Compositor baiano repassa a nata do cancioneiro norte-americano em seu novo álbum - de Cole Porter a Kurt Cobain

Ele já foi araçá azul, jóia, bicho, totalmente demais, estrangeiro e até qualquer coisa. Agora, se considera um alienígena ao lançar o álbum A Foreign Sound. Caetano Veloso mergulhou nos standards norte-americanos num disco gravado no Brasil, só com músicos brasileiros. “A escolha dessas músicas foi um problema o tempo todo. Tudo me fez sofrer: deixei de gravar algumas, amadurecer canções que não estavam assentadas em mim... o disco acabou ficando longo, ninguém vai ouvir inteiro!”, diz Caetano. São 23 faixas, que vão desde Cole Porter (lembrado em Love for Sale e So in Love) até Kurt Cobain (Come as You Are). “É uma seleção demasiadamente variada. É um disco alienígena para brasileiros, americanos, para mim...”, classifica.

Durante coletiva realizada no hotel Copacabana Palace (RJ), o cantor contou que a idéia de um disco de canções norte-americanas surgiu quando ele estava no exílio, em 1970. “Mas depois desisti. Tudo é meio vago, vários fatores me levaram a fazer o disco agora, que eu nem desisti nem adiei mais”, tenta explicar. Ele lembra que o CD foi feito em meio a muitas interrupções devido a suas excursões e às de Jaques Morelembaum (co-produtor do disco, ao lado de Caetano). “Foi uma demora que me deixou impaciente, querendo fazer outras coisas. Mas que acabou aumentando os momentos prazeirosos no estúdio”, conta.
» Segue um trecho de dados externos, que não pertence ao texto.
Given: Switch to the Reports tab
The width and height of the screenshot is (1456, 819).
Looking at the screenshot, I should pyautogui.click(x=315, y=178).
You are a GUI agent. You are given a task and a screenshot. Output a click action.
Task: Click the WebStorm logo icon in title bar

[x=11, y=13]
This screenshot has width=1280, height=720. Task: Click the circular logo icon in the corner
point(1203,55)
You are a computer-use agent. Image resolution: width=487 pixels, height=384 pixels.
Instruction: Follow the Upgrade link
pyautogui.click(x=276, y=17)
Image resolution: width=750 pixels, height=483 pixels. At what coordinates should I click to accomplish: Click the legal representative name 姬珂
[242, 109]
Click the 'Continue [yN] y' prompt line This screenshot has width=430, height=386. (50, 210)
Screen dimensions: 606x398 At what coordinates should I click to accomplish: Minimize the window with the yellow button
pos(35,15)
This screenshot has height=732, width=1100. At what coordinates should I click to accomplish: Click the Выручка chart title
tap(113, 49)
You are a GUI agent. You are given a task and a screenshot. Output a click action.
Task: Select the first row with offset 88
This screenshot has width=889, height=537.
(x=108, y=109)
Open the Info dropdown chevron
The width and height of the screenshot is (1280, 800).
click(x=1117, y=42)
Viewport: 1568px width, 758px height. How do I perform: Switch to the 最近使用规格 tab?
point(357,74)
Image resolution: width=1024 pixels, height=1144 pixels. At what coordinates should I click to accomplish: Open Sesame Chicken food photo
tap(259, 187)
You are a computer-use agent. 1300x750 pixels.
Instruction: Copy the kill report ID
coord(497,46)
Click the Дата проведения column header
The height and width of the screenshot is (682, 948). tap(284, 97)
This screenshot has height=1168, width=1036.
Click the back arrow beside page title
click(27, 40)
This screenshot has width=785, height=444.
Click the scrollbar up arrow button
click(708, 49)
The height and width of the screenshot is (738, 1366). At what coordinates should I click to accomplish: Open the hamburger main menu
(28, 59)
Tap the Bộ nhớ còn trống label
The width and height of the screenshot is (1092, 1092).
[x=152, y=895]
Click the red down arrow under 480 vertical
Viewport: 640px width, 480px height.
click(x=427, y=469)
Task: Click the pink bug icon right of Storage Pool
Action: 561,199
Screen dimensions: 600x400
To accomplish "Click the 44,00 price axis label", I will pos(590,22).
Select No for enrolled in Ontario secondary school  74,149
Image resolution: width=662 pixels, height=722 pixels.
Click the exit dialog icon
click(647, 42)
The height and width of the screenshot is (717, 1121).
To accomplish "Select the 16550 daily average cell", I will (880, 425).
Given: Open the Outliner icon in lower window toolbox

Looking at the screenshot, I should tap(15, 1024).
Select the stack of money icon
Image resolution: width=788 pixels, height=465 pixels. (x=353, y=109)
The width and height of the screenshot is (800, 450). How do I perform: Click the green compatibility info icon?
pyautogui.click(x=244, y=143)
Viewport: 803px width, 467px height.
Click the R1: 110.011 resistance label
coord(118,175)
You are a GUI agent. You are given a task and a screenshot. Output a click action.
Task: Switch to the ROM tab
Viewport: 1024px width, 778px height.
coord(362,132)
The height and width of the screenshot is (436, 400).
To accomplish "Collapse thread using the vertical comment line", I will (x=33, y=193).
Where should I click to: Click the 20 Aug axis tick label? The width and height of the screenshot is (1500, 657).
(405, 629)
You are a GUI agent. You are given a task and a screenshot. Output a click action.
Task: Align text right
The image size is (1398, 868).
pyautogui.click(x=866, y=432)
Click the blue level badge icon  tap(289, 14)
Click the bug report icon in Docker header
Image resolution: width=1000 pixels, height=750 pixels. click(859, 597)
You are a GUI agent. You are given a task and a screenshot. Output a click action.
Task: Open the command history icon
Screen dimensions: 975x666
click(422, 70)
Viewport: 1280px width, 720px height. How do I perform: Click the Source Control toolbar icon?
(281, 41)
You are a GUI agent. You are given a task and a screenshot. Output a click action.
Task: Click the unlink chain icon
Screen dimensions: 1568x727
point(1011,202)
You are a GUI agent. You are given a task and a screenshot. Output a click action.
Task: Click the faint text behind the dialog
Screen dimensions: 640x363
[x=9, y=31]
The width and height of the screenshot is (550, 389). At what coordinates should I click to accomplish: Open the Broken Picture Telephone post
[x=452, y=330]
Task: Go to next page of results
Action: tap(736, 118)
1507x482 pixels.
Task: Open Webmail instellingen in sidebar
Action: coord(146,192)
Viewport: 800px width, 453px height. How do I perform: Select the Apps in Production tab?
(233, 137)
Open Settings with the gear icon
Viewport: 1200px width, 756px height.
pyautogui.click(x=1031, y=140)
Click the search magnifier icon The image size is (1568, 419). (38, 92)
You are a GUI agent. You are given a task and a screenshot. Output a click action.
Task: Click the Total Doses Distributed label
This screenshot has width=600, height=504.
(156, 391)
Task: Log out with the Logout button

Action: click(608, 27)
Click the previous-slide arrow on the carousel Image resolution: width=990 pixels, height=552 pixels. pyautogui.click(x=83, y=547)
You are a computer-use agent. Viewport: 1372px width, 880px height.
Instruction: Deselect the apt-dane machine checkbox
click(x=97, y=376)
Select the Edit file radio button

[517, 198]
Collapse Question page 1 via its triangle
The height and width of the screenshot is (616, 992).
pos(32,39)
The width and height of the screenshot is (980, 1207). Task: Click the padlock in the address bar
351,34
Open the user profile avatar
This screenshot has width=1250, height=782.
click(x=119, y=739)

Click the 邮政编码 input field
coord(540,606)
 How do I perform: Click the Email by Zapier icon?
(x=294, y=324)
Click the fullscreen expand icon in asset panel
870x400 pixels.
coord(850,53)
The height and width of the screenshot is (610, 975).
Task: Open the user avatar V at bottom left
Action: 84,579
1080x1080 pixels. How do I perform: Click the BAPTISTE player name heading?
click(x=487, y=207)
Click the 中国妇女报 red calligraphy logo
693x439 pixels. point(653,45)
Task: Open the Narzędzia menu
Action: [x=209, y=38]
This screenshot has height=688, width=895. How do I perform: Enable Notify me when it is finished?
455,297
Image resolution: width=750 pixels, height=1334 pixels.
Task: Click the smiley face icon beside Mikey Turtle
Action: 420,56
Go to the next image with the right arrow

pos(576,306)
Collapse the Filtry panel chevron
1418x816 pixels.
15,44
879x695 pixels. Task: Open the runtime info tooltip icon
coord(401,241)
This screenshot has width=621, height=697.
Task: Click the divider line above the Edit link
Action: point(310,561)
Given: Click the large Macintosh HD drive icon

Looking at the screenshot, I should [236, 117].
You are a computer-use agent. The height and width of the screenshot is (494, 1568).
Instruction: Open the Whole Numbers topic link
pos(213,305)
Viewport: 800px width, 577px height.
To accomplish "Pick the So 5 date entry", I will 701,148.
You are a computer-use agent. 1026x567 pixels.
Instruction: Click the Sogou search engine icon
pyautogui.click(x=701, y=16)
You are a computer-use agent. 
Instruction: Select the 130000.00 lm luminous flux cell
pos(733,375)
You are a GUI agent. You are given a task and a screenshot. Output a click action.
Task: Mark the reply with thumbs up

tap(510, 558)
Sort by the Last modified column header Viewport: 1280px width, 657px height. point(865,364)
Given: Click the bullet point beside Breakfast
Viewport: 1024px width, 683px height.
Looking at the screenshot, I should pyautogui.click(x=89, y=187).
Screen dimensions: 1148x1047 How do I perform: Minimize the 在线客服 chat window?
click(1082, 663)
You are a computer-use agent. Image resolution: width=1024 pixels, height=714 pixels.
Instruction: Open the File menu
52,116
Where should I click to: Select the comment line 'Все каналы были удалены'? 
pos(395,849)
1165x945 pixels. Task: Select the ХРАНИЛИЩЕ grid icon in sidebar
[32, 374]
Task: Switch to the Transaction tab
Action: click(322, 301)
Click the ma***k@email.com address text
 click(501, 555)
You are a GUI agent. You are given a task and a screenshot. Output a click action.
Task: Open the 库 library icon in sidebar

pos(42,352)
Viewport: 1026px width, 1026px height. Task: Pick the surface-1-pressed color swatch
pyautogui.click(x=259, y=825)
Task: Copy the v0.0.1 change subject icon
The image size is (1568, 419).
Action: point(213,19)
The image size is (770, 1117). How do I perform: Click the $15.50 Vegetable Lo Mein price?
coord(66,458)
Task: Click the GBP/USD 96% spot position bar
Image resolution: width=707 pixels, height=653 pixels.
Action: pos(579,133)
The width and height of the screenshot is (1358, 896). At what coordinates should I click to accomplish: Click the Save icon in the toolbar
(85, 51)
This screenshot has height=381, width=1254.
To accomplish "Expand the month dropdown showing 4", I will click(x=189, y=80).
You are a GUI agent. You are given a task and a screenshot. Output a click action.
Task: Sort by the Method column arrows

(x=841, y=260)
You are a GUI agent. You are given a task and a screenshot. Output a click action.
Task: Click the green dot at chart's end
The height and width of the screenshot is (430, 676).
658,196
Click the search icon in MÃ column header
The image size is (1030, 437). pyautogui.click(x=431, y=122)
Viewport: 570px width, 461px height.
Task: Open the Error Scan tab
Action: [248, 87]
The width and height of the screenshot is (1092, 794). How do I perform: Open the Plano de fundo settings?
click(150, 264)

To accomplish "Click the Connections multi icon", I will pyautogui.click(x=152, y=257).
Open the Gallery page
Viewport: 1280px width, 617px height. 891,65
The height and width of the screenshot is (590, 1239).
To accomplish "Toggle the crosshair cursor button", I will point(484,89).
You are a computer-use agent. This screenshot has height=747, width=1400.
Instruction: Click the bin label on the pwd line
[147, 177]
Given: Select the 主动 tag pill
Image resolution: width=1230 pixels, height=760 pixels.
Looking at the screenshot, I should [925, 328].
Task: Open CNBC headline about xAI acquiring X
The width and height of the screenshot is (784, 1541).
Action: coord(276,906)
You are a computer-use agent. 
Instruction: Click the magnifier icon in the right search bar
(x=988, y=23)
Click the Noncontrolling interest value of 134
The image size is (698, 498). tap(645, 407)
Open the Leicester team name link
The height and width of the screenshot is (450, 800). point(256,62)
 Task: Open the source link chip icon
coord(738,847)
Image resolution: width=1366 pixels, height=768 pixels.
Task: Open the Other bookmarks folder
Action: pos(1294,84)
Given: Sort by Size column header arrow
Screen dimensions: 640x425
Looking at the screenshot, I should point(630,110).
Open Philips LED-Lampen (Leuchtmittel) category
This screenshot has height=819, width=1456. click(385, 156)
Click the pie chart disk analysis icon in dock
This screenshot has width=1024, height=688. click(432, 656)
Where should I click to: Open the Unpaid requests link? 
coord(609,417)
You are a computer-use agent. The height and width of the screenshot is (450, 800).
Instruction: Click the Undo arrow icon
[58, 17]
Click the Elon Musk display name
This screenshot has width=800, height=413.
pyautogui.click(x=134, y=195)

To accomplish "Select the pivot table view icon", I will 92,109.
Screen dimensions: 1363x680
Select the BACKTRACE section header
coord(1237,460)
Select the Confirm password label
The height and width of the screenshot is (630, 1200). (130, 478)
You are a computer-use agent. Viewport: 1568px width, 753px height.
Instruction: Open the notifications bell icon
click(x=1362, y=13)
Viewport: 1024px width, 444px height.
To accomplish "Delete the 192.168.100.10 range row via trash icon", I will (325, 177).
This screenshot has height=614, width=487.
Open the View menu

Entre essas várias coisas que Caetano pensou em fazer, estão um disco de samba e outro de canções sentimentais. “Tenho vontade de fazer composições novas. Até fiz um samba, Diferentemente, que cantei no Bareto (casa noturna de São Paulo). Este desejo está aqui dentro, vários esboços apareceram mas tive que reprimir. Aguardem, que haverá o retorno do recalcado!”, brinca. Por enquanto, Caetano está fazendo a trilha do novo espetáculo do grupo de dança Corpo, gravada no estúdio de Carlinhos Brown na Bahia, e também a do próximo filme do cineasta Jorge Furtado, Meu Tio Matou um Cara.

Segundo Caetano, as canções de A Foreign Sound são exemplos de perfeição de estrutura. “Eu até queria gravar Is This Love, de Bob Marley, algo canadense, de Trinidad e Tobago, mas acabaram entrando só as americanas”, diz. E comenta as versões que fez para algumas delas: “Body and Soul (Sour/Green/Heyman/Eyton) gravei só com o violão. Depois chamamos o Zeca Assumpção e Ricardo Silveira, ficou (em um ritmo) 4/4 simples. Já The Man I Love (George & Ira Gershwin) toquei em casa sonoridade rock, ficou bem magro, bonito. E Stardust (Hoagy Carmichael), com Armandinho tocando bandolim elétrico, aumentou seu parentesco com o choro.”

Caetano também destaca a presença de Feelings, dizendo que a música é um “nó” no disco. “É uma falsa canção americana feita por um brasileiro (Morris Albert) em São Paulo. Feelings ganhou uma versão punk dos meninos do Offspring, que substituíram ‘love’ por ‘hate’ (ódio). Eu a tratei sem ironia e dediquei a David Byrne, que esse nome a um de seus álbuns”, conta o cantor. O disco ainda traz The Carioca (Eliscu/Kahn/Youmans) - “Uma falsa música de país tropical, levada por uma percussão baiana que é um ritmo tropical inventado”, comenta – e Love Me Tender (Presley/Vera Matson), sobre a qual Caetano fala: “É a mais antiga do disco, é do século XIX e fizeram a letra para Elvis Presley cantar. Gravei para meu filho Zeca, que a tocava muito ao piano.”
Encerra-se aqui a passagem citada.